Where Are They, and What Do the Oracles Say?
Throughout history, divination has centered on temples or geographical locations, but for those consulting it, it is more a question of attentive listening than visiting a precise place.
The Latin poet Lucretius once said: “All places with an echo are temples.” The majority of cultures have built temples, which tells us that there was a cult, a deity or various, and that those deities not only had a voice, but also things to tell us. The message, the oracle, always possesses the characteristic of prediction. What is told to us through these consultations is something that we could not have known without having access to that source, the mystical source, those of the arts of prediction dispersed by diverse rites and resources across the world.
This is why temples are located where the oracle is received. Of the best known examples is the Oracle of Delphos, the sanctuary of the god Apollo, where the message was transmitted via Pythios, who entered into ecstasy and produced an encrypted mensaje, aimed solely at the soul of the seeker: a secret message, yes, but not for reason but rather for that part of us that is intimately linked to that which exceeds our expectations: fate, or as the Moderns called it, uncertainty; the Egyptian oracles, such as those found in Heliopolis and Abydos, were also important oracle destinations of antiquity, and which had the peculiarity of being consulted in written form and which responded in the same manner. Who wrote those replies? That is an enigma.
An enigma, Pascal Quignard reminds us, is something that is understood without explanation.

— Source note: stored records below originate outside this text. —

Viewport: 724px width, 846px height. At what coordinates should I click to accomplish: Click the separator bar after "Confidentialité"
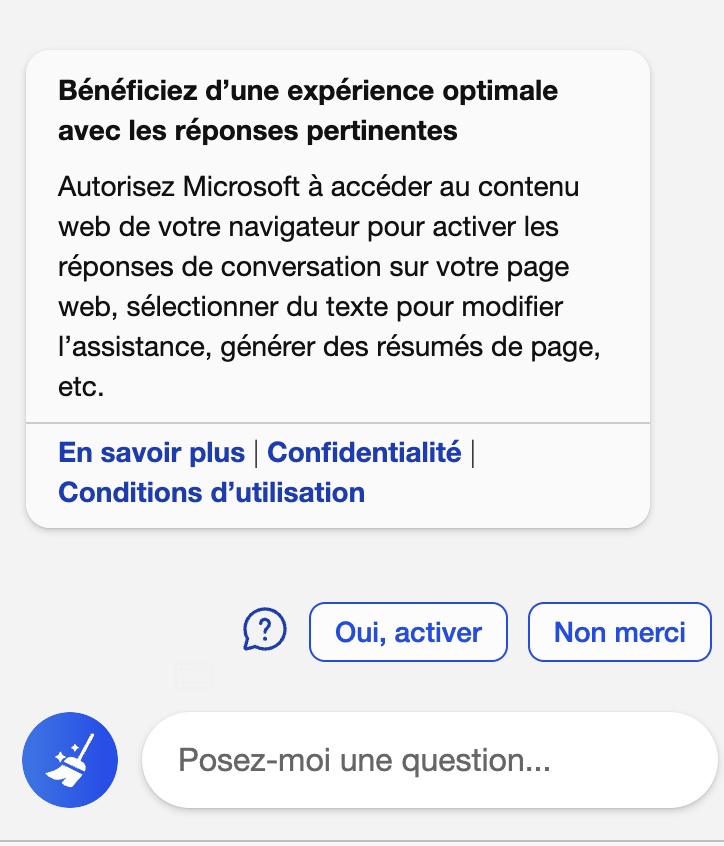473,453
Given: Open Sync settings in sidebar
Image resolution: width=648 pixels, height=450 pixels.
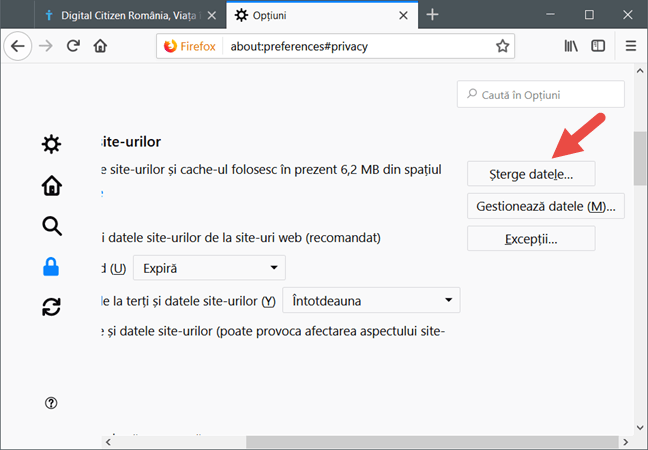Looking at the screenshot, I should [51, 307].
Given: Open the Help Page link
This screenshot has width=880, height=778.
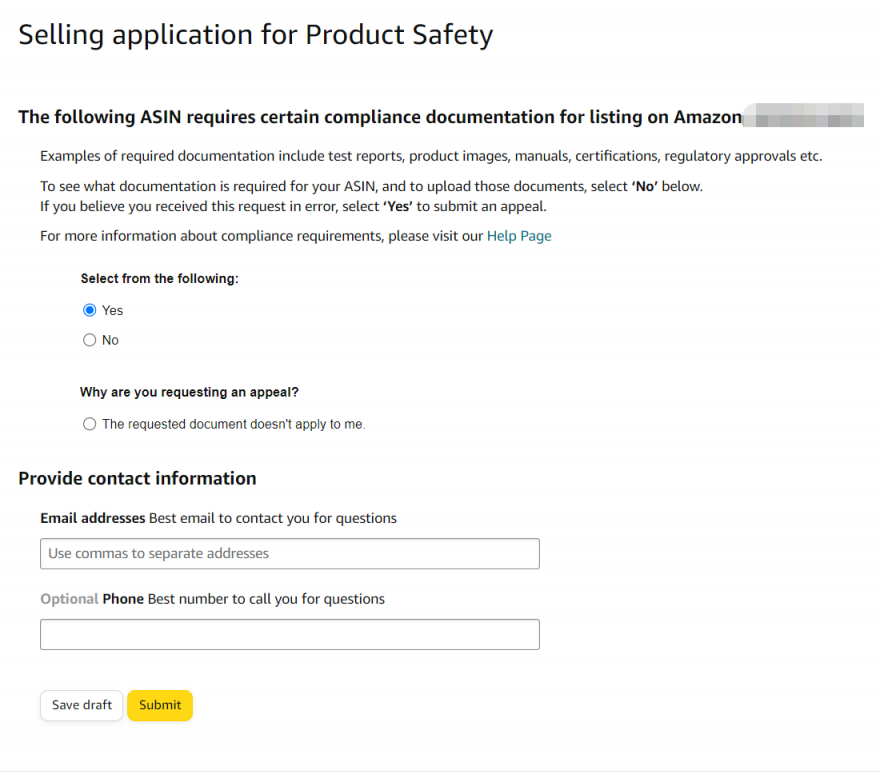Looking at the screenshot, I should (x=519, y=236).
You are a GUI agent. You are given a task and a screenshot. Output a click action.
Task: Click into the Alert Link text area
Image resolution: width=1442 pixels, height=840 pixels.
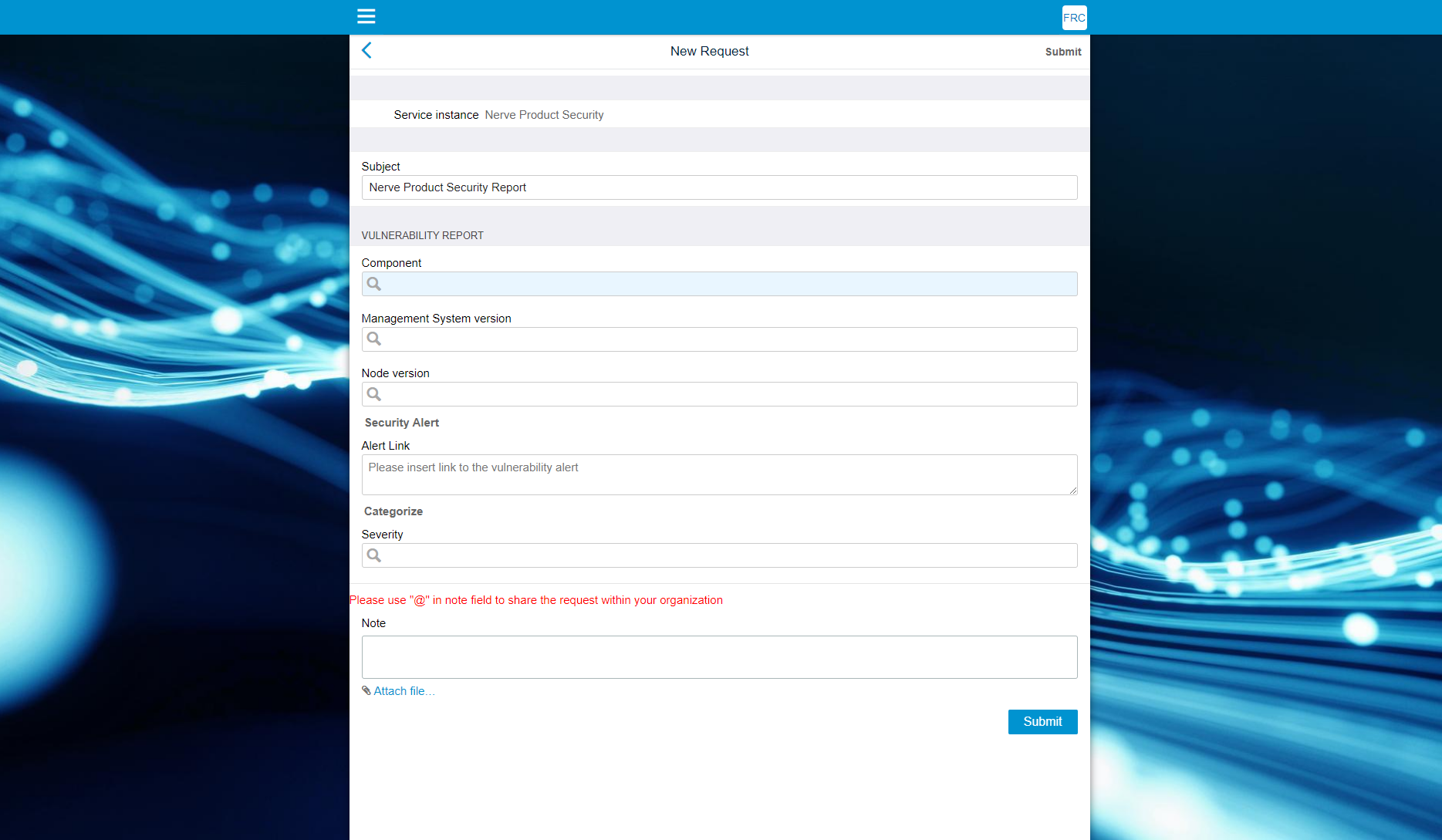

An oracle could be a series of images that it is difficult or impossible to articulate in a discourse, such as dreams, although, in general, as in the case of initiation into the Eleusinian mysteries, “it was not possible to divulge the mystery because there was nothing to divulge” (Agamben). Knowledge received there was non-discoursive, with which initiation, or wisdom, resulted in both a fruitless and non-transferrable search, and instead one that could be experienced. In other words, the seeker receives an image, an experience perceived through the senses, meaning that the enigma is understood through images. An enigma is an image.
Of course, nowadays people do not consult the Oracle, but they do consult the Tarot or Runes, they read the horoscope in some magazine or attend psychotherapy to obtain that image in which the enigma that each of us are to ourselves is encrypted. Although the ways of accessing the mystery are modified, what remains of the oracular practice, perhaps unconsciously, is the possibility of enunciating an oracle and maintaining the relationship that we hold with the mystery as mysterious. The prophetic character that oracular messages contain could well be limited to poetry, the act of attentively listening to the words of a poem. The way in which language operates in poetry is very similar to how an oracle was delivered. As the poet Fernando Pessoa said: the mystery is that there is a mystery.
The Oracle is something that is believed, but not known. In this sense, the Oracle is the ultimate space of the word, the last resource, and the temple is the sacred architectural construction par excellence, where that voice is protected. The Oracle is the closest thing to the Word; it is information that is not in the scriptures, or that can be if the interpretative method is Kabbala, for example, and which is an exhaustive reading method, a kind of metaphysical philology. The Oracle is like the opposite of that which we can have a hand in when we momentarily suspend our rationality with reality. It is to return irrationality to a place in our lives that modernity and the evolution of technology have eroded.
There is a Pythius-esque moment in the movie Matrix. It is a woman, always in a kitchen and often smoking. It is a modern oracle and in the film it is said that she is an “error of the Matrix.” The woman knows everything, but the way in which she knows everything can only be told to those that need to know something tangible. Which means that she does not know it, but that she contains that information to those who ask. We could therefore say that all oracles are non-transferrable, and the echo of which Lucretius spoke was simply the inside of an ear that remains hollow in order to attentively listen to the words of an oracle, or a poem, and which appear to be solely directed at us.